Text provided »
______

After performing various computations upon blocks of the current picture, a VVC-standard encoder 104 configures one or more processors of a computing system to output a coded picture, made up of coded blocks from an entropy coder. The coded picture is output to a transmission buffer, where it is ultimately packed into a bitstream 106 for output from the VVC-standard encoder 104. The bitstream 106 is written by one or more processors of a computing system to a non-transient or non-transitory computer-readable storage medium of the computing system, for transmission.


A VVC-standard decoder 108 configures one or more processors of a computing system to receive, as input, one or more coded pictures from a bitstream 106. The VVC-standard decoder 108 configures one or more processors of a computing system to perform intra prediction using prediction information specified in the coding parameter sets, and configures one or more processors of a computing system to perform motion compensated prediction using a reference picture from a decoded picture buffer. A prediction signal is yielded.

______

Record list »
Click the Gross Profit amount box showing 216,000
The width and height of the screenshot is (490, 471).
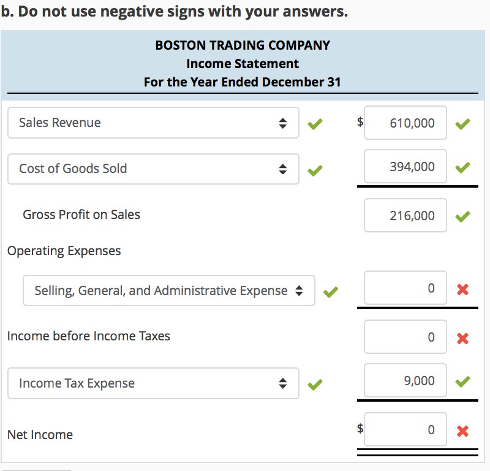(405, 215)
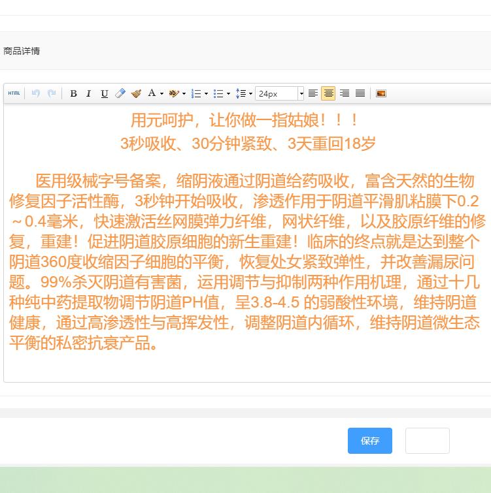Open the line spacing dropdown
Screen dimensions: 491x493
click(250, 93)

______

Problems and tasks »
1. Rewrite the passage of the video coding text between "After performing various" and "system, for transmission.", inclusive, replacing "entropy coder" with "arithmetic coder".
2. Turn each line of the records into a JSON list of strings, one string per line. Omit blank lines and leave out the pictures.

Results of the exercise »
1.
After performing various computations upon blocks of the current picture, a VVC-standard encoder 104 configures one or more processors of a computing system to output a coded picture, made up of coded blocks from an arithmetic coder. The coded picture is output to a transmission buffer, where it is ultimately packed into a bitstream 106 for output from the VVC-standard encoder 104. The bitstream 106 is written by one or more processors of a computing system to a non-transient or non-transitory computer-readable storage medium of the computing system, for transmission.

2.
[
  "Click the Gross Profit amount box showing 216,000",
  "The width and height of the screenshot is (490, 471).",
  "(405, 215)",
  "Open the line spacing dropdown",
  "Screen dimensions: 491x493",
  "click(250, 93)"
]